With the following changes a rolling restart will take 2.5 hours instead of a day (or even more).

Optimisations to reduce the downtime

The following changes that I've just performed should reduce the downtime of the cluster on a restart:

curl -XPUT localhost:9200/_cluster/settings -d '{
"persistent" : {
 "cluster.routing.allocation.node_concurrent_recoveries": 20,
 "indices.recovery.max_bytes_per_sec": "100mb",
 "indices.recovery.concurrent_streams": 5,
 "cluster.routing.allocation.node_initial_primaries_recoveries": 30
 }
}'
Default values (highlighted below) are optimised for amazon EC2 and not for physical hardware:

[2015-02-16 11:41:53,833][INFO ][cluster.routing.allocation.decider] [dashb-ai-661] updating [cluster.routing.allocation.node_concurrent_recoveries] from [2] to [20]

[2015-02-16 11:41:53,834][INFO ][indices.recovery ] [dashb-ai-661] updating [indices.recovery.max_bytes_per_sec] from [20mb] to [100mb]

[2015-02-16 11:41:53,834][INFO ][indices.recovery ] [dashb-ai-661] updating [indices.recovery.concurrent_streams] from [3] to [5]

Update: These configurations added to the cluster config in Hiera. Also set cluster.routing.allocation.node_initial_primaries_recoveries: 30. It is usually said that it can be set bigger than node_concurrent_recoveries (default 4 vs 2) but we already have an optimistic concurrent_recoveries.

Optimisations when doing a rolling restart on the cluster

When doing an upgrade, first upgrade the search nodes and the master nodes one by one and restart the elasticsearch service. Before restarting the data nodes one-by-one do the following:

curl -XPUT localhost:9200/_cluster/settings -d '{"transient":{"cluster.routing.allocation.enable": "new_primaries"}}'
then restart the node and once the elasticsearch service is up and registered in the cluster, put it back to false
curl -XPUT localhost:9200/_cluster/settings -d '{"transient":{"cluster.routing.allocation.enable": "all"}}'

Edit: Disable_allocation is deprecated. It's marginally better to use cluster.routing.allocation.enable. New indexes can be saved in the cluster when it's set to "new primaries" but no existing shards will reallocate. New documents still can't be indexed in an existing index while the primary shard of the index is on the restarting node, but the node restart should be quick.

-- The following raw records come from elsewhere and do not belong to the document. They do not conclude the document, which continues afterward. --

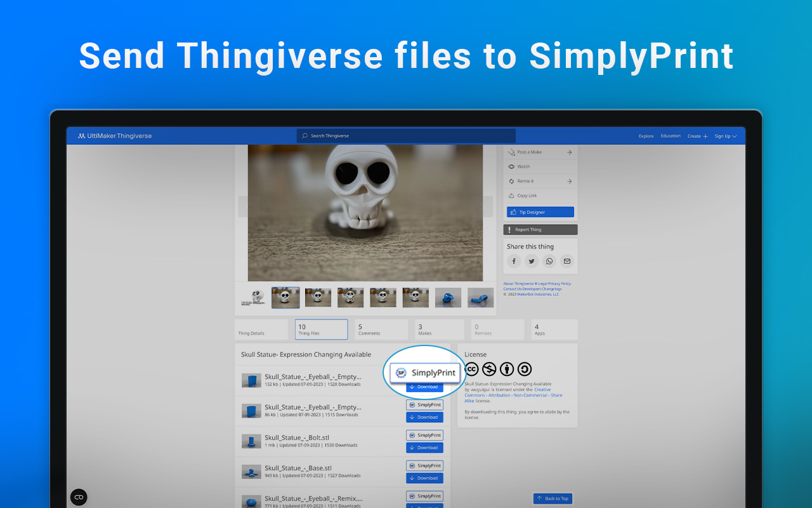
Task: Download Skull_Statue_-_Bolt.stl
Action: click(424, 447)
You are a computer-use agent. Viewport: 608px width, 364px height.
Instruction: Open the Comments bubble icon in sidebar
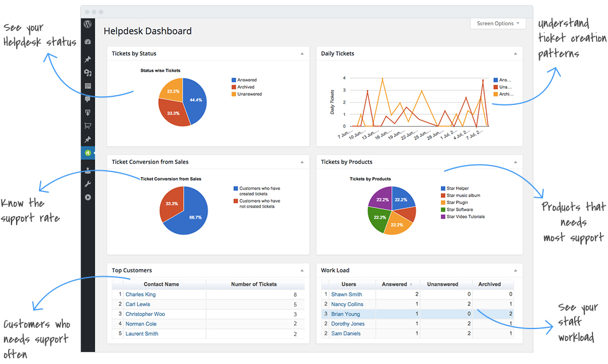88,99

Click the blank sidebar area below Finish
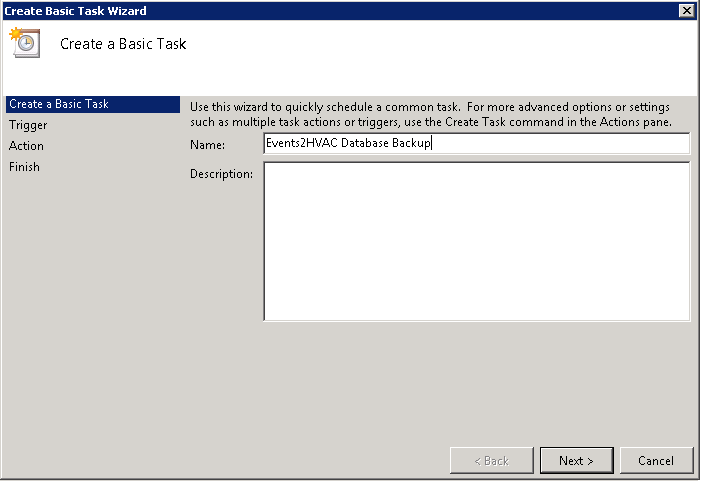[x=93, y=304]
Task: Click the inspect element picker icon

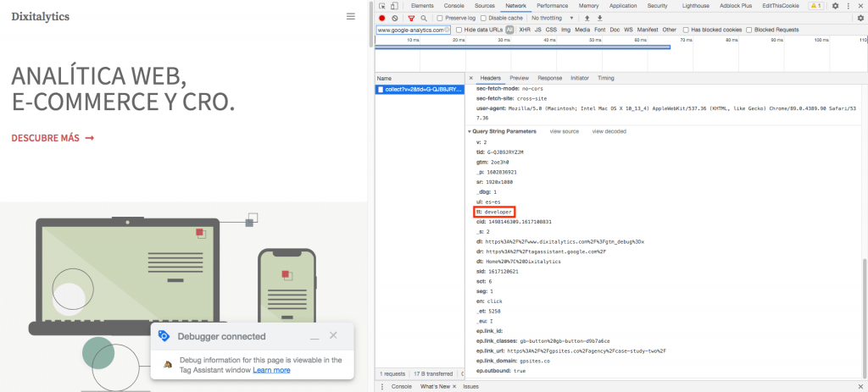Action: [382, 6]
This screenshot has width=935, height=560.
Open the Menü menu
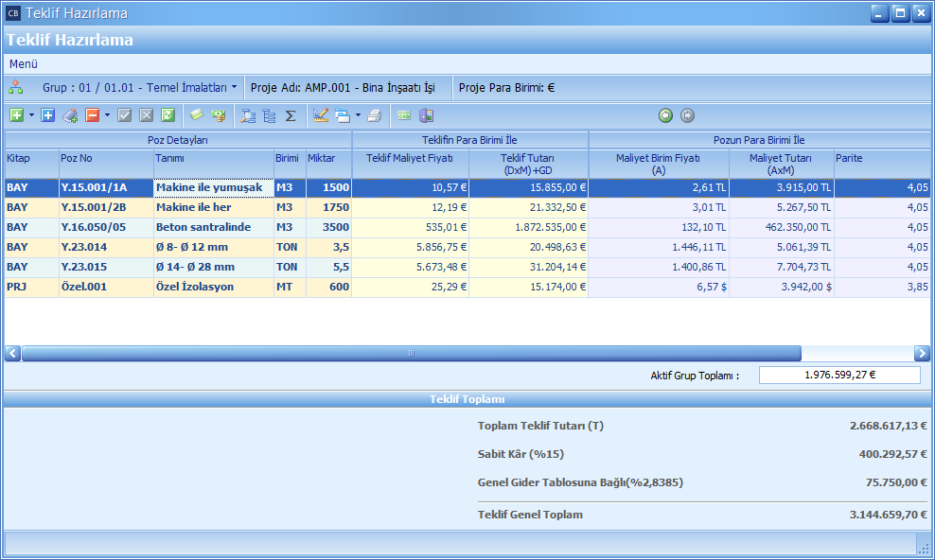24,64
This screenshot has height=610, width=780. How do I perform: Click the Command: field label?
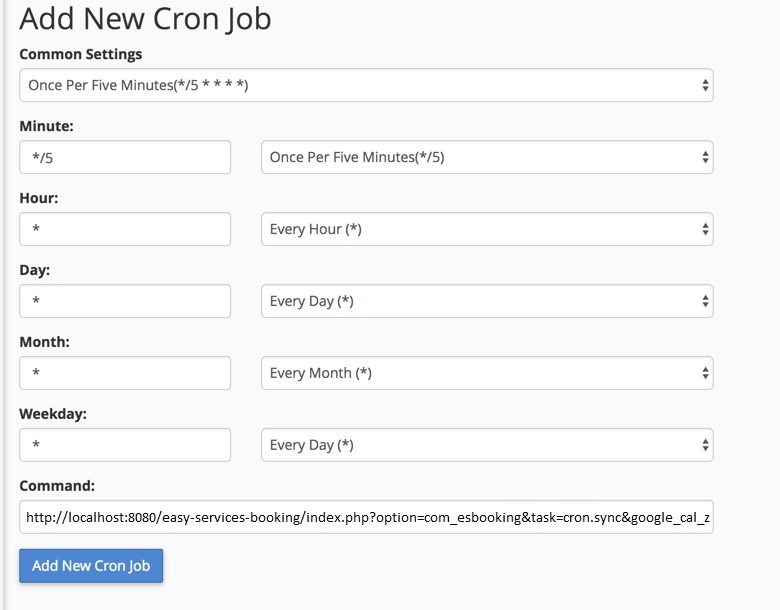[57, 486]
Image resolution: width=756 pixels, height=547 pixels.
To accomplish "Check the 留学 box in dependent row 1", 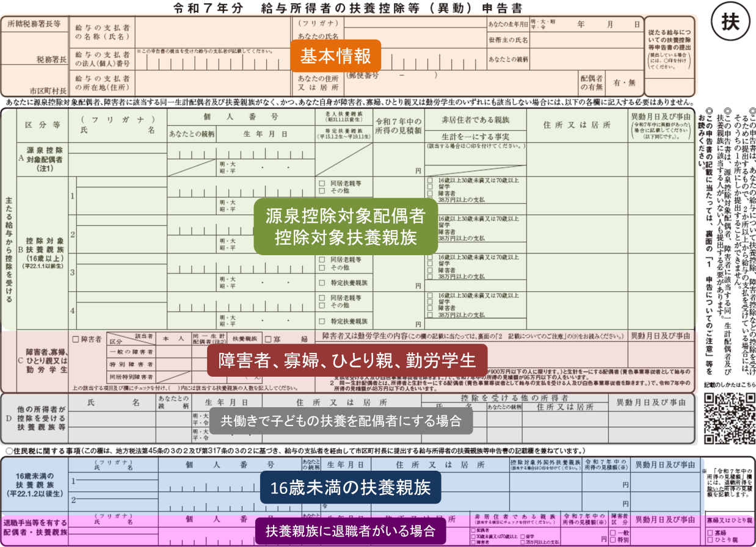I will (x=430, y=187).
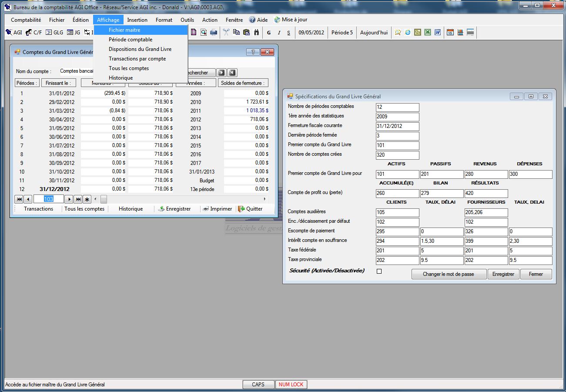Click the Fermeture fiscale courante date field
566x392 pixels.
point(397,127)
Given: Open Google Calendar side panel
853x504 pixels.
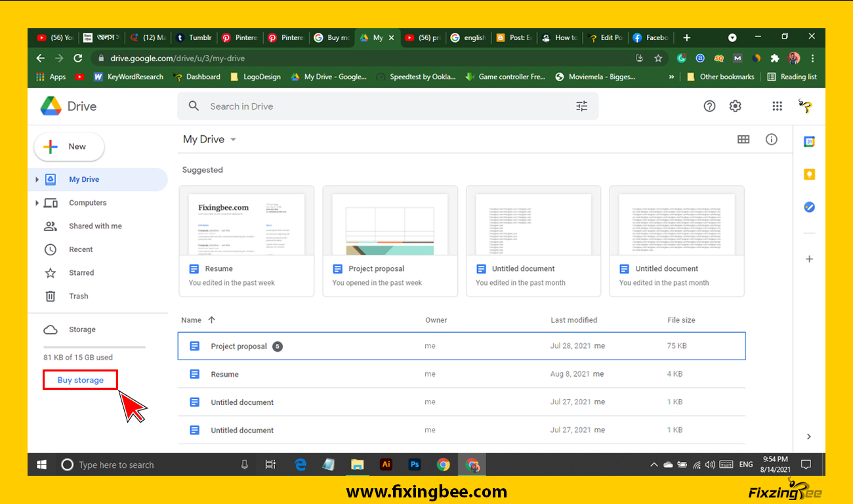Looking at the screenshot, I should [x=809, y=142].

Do the same thing on the next node, and on the next one, and on the next one, and so on..

Optimise number of shards for small indices

To get the templates:

curl -XGET localhost:9200/_template/?pretty

The default number of shards in our production cluster is 8. If you know in advance that you will have small indices, it is really an overhead to have 8 shards replicated by the replication factor. An example is the mig_status_template that is around 159KB per day

"mig_status_template" : {
"order" : 0,
"template" : "mig_status*",
"settings" : {
 },
"mappings" : {
"mig_status" : {
       "dynamic_templates" : [ {
         "string_not_analyzed" : {
           "mapping" : {
             "index" : "not_analyzed",
             "type" : "string"
           },
           "match" : "*",
           "match_mapping_type" : "string"
         }
       } ],
       "_timestamp" : {
         "enabled" : true,
         "path" : "ts"
       },
       "_ttl" : {
         "enabled" : true
       },
       "properties" : {
         "port" : {
           "type" : "integer"
         },
         "ts" : {
           "type" : "date"
         }
       }
     }
   },
   "aliases" : { }
We see that this template matches all indices starting with mig_status*. Let's assume that we want to change the shards from 8 to 1 for the newly created mig_status* indices. First we have to delete the template:
curl -XDELETE localhost:9200/_template/mig_status_template
And now we recreate it again with "index.number_of_shards" : "1" in its settings:
curl -XPUT localhost:9200/_template/mig_status_template -d '
{
    "order" : 0,
    "template" : "mig_status*",
    "settings" : {
      "index.number_of_shards" : "1"
    },
    "mappings" : {
      "mig_status" : {
        "dynamic_templates" : [ {
          "string_not_analyzed" : {
            "mapping" : {
              "index" : "not_analyzed",
              "type" : "string"
            },
            "match" : "*",
            "match_mapping_type" : "string"
          }
        } ],
        "_timestamp" : {
          "enabled" : true,
          "path" : "ts"
        },
        "_ttl" : {
          "enabled" : true
        },
        "properties" : {
          "port" : {
            "type" : "integer"
          },
          "ts" : {
            "type" : "date"
          }
        }
      }
}
'

Update: The templates are now saved in git it-puppet-hostgroup-dashboard/code/files/elasticsearch/templates and managed by puppet.

Backup

We have requested an nfs volume to use for the backup of the cluster. There is a puppet module that takes care of configuring it. It takes parameters from hiera, and at the moment, it is only configured for the development cluster:

elasticsearch_backup:
  qa:
    remote_host: dashb-es-backup
    remote_dir: /export/itsdc-dev
    mnt: /mnt/es_backup

WARNING For the nfs to work, the userid of elasticsearch should be the same in all the nodes! This was not the case in the development cluster.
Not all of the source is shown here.